Source records
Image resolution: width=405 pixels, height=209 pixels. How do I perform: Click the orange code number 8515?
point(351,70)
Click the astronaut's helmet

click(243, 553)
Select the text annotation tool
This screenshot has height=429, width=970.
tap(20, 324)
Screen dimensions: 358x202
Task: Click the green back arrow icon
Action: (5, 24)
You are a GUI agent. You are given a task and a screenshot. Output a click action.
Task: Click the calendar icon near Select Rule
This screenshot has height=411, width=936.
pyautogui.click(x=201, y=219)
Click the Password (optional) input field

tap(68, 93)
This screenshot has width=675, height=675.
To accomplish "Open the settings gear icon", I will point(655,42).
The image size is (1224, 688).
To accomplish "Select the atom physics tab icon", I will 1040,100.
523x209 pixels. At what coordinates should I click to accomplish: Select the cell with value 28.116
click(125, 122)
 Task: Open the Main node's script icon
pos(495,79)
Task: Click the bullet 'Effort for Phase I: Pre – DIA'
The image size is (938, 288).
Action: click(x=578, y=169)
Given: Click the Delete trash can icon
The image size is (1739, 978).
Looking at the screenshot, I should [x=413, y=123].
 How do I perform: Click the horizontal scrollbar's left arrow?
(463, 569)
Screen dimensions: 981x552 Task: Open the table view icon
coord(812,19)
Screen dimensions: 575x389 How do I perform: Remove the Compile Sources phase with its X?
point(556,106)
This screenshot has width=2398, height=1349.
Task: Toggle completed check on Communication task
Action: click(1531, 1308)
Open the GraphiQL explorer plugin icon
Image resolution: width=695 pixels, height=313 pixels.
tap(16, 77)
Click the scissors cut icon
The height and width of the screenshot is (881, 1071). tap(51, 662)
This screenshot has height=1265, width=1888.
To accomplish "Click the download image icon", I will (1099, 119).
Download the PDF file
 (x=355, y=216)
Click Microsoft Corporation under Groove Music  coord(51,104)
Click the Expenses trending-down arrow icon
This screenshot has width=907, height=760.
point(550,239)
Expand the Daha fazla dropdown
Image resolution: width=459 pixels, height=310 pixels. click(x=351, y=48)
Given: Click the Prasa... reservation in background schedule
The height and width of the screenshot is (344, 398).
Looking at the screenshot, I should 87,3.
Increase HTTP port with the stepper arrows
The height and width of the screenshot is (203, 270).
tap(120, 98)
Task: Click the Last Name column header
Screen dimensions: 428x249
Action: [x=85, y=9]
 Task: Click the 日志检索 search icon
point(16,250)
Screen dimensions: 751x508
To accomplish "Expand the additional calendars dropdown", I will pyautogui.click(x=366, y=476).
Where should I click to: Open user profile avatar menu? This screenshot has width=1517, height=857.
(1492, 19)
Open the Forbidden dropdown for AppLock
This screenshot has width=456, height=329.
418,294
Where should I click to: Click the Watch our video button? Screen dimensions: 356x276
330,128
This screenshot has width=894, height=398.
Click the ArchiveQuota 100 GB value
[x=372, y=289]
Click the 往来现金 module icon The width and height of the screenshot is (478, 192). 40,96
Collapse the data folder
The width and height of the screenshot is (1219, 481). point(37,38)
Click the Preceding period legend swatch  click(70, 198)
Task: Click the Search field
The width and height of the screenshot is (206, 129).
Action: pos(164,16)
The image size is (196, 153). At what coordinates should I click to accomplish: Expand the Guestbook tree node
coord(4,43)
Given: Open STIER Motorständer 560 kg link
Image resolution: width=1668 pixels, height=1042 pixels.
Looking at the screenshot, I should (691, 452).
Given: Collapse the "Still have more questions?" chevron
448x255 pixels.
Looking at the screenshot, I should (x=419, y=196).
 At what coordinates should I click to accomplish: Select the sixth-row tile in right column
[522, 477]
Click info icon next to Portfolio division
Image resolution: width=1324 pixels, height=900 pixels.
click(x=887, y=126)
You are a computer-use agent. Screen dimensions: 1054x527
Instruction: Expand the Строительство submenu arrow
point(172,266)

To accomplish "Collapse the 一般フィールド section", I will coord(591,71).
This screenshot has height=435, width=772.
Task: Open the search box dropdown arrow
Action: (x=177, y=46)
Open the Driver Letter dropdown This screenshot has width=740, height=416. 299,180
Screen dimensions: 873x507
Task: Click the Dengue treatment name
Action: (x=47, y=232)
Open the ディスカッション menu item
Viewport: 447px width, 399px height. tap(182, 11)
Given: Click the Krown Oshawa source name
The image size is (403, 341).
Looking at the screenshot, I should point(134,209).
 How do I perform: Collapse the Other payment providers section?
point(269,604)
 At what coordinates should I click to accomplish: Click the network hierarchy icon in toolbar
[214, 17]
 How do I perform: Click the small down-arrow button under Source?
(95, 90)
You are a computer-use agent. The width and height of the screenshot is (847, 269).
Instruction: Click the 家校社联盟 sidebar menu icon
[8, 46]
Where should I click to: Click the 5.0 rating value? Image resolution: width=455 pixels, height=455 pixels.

Exercise goal
Copy the records from the line with "This screenshot has width=894, height=398." up to and including the line with "Action: pos(164,16)".

Finished task
This screenshot has width=894, height=398.
Click the ArchiveQuota 100 GB value
[x=372, y=289]
Click the 往来现金 module icon The width and height of the screenshot is (478, 192). 40,96
Collapse the data folder
The width and height of the screenshot is (1219, 481). point(37,38)
Click the Preceding period legend swatch  click(70, 198)
Task: Click the Search field
The width and height of the screenshot is (206, 129).
Action: pos(164,16)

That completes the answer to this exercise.